Tuesday, July 31, 2007

Let Me Count The Ways


Lately, I have been doing a lot of photoessays. Well, nobody in his/her right mind would consider the previous posts as photoessays but what the heck. Anywho, it would be an extreme oversight on my part if I fail to blog about one of the best, cutest, again cutest actresses in Asia--Charlene-my twin-Choi. God bless her, she just makes me damn happy. The right thing to do would be to bottle her essence and sell it to us, diehard fans.

I wonder how she stays so thin? I heard she doesn't eat meat. Of course, I can't do that. I'd certainly die without chicken. But I really, really, really wish I could be as thin as Charlene before my birthday. I don't think that's asking a lot? Do you? Do you? Answer me!!!

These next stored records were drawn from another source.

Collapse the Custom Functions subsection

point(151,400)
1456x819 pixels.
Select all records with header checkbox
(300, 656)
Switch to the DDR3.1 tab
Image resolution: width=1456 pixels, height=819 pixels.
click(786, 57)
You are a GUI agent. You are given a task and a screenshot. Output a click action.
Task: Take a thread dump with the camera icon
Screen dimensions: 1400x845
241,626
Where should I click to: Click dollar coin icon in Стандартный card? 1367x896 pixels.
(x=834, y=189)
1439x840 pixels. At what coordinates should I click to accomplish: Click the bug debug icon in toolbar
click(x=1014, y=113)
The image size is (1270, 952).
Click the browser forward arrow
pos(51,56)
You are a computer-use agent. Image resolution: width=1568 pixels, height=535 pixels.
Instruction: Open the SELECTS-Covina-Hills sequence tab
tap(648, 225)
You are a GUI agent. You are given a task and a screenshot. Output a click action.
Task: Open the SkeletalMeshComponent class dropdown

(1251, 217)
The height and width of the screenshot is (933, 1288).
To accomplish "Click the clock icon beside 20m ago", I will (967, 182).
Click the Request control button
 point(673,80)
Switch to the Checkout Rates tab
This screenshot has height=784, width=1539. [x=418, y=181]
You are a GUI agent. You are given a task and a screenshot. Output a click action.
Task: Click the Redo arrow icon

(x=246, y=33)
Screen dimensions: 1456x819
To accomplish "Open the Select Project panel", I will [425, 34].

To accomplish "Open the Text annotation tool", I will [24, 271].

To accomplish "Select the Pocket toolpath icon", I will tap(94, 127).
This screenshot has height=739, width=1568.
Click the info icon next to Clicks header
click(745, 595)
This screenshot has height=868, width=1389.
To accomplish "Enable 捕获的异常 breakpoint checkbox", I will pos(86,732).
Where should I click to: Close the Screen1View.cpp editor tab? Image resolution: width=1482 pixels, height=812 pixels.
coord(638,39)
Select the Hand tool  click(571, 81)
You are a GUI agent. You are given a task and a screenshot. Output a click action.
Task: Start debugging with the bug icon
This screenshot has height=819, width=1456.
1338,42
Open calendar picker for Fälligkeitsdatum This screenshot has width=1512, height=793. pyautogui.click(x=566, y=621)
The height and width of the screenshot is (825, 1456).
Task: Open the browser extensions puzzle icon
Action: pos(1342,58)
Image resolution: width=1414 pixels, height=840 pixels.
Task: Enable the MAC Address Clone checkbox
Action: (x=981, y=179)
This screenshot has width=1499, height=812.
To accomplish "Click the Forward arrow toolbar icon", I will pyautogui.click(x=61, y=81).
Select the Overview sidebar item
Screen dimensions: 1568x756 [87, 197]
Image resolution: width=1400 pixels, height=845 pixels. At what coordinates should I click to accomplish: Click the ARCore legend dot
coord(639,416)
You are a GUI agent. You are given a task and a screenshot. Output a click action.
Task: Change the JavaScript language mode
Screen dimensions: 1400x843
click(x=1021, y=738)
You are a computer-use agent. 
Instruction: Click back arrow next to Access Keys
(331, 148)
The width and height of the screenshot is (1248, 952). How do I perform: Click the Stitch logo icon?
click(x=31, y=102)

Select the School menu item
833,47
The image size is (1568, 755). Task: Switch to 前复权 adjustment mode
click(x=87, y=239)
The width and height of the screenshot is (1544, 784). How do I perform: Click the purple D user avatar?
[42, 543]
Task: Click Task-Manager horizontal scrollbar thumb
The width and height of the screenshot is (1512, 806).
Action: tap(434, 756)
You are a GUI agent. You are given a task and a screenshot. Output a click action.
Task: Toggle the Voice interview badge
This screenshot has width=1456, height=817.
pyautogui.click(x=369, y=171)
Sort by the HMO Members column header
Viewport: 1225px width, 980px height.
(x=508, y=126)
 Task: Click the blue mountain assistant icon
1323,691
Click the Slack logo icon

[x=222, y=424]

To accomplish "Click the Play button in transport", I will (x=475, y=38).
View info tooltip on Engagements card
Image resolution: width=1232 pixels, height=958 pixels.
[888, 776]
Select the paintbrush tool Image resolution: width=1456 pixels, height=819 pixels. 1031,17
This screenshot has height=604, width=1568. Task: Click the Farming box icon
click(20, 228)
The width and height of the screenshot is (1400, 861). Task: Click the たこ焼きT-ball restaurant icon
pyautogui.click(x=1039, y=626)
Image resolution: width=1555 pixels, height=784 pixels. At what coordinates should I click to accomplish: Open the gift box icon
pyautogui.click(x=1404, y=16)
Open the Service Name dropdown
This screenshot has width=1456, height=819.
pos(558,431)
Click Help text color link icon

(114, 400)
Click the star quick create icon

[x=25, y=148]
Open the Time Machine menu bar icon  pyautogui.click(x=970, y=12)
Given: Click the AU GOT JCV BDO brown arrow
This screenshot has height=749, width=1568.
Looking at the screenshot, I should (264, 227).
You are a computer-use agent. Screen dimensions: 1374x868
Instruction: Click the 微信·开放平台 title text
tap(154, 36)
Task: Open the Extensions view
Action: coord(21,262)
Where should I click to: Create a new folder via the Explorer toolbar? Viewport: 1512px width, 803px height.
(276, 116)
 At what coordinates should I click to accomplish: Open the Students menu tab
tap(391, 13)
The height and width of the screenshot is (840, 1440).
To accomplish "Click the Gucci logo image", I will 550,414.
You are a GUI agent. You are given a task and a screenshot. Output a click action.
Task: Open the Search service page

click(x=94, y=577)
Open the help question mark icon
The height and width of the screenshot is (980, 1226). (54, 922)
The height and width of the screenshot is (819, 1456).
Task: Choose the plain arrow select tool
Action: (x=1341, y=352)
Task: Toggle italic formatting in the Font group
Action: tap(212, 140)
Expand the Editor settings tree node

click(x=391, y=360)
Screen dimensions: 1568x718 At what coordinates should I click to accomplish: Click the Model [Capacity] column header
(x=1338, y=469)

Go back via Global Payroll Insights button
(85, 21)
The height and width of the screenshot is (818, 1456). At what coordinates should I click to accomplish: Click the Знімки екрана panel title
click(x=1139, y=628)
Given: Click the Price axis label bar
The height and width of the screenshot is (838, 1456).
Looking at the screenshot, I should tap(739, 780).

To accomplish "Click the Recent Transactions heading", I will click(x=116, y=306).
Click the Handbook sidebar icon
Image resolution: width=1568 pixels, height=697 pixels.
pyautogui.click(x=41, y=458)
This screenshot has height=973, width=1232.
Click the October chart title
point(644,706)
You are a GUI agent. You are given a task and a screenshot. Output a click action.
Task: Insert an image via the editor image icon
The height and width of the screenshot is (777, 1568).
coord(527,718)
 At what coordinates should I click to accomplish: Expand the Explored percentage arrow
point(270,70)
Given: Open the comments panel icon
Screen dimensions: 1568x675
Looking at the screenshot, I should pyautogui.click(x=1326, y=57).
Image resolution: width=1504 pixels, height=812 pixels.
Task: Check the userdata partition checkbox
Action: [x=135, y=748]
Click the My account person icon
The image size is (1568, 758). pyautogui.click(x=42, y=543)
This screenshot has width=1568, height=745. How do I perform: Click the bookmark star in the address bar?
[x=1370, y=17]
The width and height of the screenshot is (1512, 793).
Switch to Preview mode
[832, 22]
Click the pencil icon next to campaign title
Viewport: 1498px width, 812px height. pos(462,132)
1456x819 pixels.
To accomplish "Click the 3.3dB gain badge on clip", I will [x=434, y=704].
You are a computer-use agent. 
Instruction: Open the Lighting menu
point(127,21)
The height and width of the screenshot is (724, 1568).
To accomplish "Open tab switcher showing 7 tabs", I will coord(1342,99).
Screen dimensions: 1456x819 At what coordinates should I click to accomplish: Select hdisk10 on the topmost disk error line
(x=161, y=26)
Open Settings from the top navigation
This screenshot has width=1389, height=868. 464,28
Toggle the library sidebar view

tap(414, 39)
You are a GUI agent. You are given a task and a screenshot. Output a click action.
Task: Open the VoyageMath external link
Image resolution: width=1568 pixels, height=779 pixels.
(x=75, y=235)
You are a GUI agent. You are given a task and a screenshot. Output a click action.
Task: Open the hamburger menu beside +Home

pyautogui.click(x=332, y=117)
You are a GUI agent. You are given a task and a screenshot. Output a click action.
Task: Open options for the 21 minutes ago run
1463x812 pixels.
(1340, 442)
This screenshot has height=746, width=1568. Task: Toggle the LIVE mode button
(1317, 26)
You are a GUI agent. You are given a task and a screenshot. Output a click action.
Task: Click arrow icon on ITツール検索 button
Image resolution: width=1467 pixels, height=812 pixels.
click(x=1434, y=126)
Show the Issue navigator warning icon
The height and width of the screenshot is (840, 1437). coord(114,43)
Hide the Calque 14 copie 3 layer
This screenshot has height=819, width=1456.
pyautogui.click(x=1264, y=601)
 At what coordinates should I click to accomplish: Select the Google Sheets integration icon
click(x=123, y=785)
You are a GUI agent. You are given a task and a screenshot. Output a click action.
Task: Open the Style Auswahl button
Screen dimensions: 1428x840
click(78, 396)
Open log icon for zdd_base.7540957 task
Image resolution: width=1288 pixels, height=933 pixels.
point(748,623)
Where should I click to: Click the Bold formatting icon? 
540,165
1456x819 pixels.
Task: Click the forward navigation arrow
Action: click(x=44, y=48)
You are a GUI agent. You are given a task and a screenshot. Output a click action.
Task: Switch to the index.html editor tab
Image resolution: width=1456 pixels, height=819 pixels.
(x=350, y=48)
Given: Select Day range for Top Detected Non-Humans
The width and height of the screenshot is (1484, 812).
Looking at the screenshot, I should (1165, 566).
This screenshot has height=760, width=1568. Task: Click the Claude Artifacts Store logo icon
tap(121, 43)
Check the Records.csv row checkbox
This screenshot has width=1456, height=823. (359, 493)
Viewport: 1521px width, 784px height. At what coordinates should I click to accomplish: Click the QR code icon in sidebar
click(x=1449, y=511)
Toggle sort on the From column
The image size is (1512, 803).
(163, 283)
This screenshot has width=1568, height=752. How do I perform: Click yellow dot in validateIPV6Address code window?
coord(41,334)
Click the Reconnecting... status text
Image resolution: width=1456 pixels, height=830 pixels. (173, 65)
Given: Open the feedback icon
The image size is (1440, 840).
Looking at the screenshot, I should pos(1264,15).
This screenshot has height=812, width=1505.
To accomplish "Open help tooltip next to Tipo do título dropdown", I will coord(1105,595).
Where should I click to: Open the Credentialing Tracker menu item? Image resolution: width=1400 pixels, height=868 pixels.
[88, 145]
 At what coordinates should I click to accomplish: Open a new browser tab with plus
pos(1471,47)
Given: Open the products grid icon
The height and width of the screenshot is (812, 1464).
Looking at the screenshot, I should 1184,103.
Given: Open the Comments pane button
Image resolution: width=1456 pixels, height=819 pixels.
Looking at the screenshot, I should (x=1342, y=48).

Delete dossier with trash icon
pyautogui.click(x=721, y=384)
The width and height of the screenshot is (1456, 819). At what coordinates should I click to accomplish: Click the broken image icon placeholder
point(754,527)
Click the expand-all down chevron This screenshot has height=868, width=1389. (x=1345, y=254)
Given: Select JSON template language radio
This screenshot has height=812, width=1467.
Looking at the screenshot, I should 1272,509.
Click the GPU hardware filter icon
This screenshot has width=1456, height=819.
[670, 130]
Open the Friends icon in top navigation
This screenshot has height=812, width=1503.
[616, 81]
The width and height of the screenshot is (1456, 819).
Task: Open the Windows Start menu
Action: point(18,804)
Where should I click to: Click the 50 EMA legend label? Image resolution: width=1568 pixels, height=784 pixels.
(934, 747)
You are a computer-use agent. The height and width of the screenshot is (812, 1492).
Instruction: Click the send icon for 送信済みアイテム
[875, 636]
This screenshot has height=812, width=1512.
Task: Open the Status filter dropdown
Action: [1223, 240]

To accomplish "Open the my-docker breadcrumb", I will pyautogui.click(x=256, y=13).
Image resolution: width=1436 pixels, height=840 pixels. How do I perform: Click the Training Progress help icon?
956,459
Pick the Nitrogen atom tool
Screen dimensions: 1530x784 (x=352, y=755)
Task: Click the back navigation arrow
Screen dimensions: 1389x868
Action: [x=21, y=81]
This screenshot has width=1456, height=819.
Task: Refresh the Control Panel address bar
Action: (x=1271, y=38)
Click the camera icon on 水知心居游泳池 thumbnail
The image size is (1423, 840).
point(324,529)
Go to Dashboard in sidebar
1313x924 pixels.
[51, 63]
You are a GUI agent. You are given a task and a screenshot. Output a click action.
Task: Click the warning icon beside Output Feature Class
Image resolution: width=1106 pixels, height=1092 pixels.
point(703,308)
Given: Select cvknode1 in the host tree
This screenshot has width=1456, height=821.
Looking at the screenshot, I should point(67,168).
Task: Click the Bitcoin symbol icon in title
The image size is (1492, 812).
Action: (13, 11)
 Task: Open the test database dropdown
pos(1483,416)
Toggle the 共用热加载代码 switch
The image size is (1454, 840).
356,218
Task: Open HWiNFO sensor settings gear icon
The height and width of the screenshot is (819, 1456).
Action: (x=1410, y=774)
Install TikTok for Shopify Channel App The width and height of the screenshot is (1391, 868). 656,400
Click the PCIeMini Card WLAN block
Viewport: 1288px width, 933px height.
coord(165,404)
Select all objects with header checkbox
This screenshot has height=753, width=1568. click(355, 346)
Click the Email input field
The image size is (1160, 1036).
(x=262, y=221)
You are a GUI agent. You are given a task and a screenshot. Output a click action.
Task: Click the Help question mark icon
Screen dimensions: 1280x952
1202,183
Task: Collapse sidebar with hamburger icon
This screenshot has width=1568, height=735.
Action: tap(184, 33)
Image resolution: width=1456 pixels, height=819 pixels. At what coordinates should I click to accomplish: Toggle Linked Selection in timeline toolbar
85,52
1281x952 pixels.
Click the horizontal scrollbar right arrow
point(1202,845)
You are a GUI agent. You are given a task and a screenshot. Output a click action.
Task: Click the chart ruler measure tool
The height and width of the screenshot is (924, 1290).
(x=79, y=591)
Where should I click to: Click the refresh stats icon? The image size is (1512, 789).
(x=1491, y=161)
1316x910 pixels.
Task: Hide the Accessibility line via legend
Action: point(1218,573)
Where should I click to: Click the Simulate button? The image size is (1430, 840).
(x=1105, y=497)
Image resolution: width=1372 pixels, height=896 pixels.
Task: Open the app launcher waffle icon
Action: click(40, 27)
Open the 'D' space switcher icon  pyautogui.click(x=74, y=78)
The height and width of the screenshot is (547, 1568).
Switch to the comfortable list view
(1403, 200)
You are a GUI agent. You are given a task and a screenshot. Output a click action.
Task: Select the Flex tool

Photo credit: http://hk.geocities.com/believe_in_hot/msnbg/charlene_choi2.jpg

Monday, July 30, 2007

Thinspired


Okay, I love this girl. And what about that body? Slammin' hot! I wish I have her toned body. I mean, it's obvious she doesn't starve herself. This is one girl, who does it the hard way--working out. My personal goal is to lose inches off my waist and my face before August 25. I plan to maintain this, just because my birthday is round the corner. But, I cannot keep pigging out on weekends because it's definitely ruining my mood, my motivation, and everything I've worked so hard for. I guess, I'll have to do about 1 hour of cardio today and not eat dinner. I have to pay for stuffing my face and sitting on my ass this weekend. Ugh, I hate myself.

Sucky Saturday


I think when you have the runs and your puson is giving you all reasons to hate being a girl, it's safe to say that you are having the worst weekend ever. Of course, for someone who cannot poop in a public lav, it's basically hell trying to coax your stomach to settle down all the while convincing your uncooperative reproductive system to not act like a whiny brat. Yes, I think that set the mood for the following days, and no one can blame me, if I felt the need to pig out and just stuff my already fat face. God, this weekend was by far, the crappiest, saddest, fugliest moment in my life. I definitely hope I'm past the worst of it. Sigh...

Thursday, July 26, 2007

Day 3


Last night, I didn't exercise. I have been exercising since saturday, so I thought it would be okay to rest. I did feel hungry, though. But I didn't go crazy, I just ate some raisins and drank my cupful of milk. Later, I will try to do Kathy Smith's workout. It looks fun, I just hope I'm not going to be too tired for the seminar tomorrow. Good luck to me. And yes, I will still try to eat healthily/sparingly. I should probably buy some fruits for the house, so I won't be tempted to eat crappy stuff. Oh well...

Tuesday, July 24, 2007

Day 1


I want to congratulate myself because I stuck to my plan. Yes, I didn't eat dinner, and yes, I exercised--40 to 45 minutes on the elliptical to be exact. Of course, I'm hoping that I can be home early tonight. I am banking on the idea that I won't be too hungry and break my diet. God, I wish my face becomes slimmer soon. I hate the pudgy look. I just want to be size 2 again.

Monday, July 16, 2007

Crapologist

It is a terrible, terrible thing when people cannot appreciate the fine art of shooting bull. After all, it is an undisputable fact that survival is directly influenced by the ability to fabricate facts and to fib your way through dangerous situations. Contrary to what fossil records suggest, the extinction of dinosaurs came about when Barney and associates lied to Jack Bauer about the location of the asteroid. Chuck Norris therefore, took it upon himself to roundhouse kick the entire planet causing what is now known as the Cambrian explosion. What came after is a series of events that historians failed to chronicle because Christopher Walken threatened the poor saps with eternal damnation, the stipulations of which involved feeding their firstborn to Oprah Wintour, Queen of the Multiverse and Ruler of the 5,789,975th corner of Hell.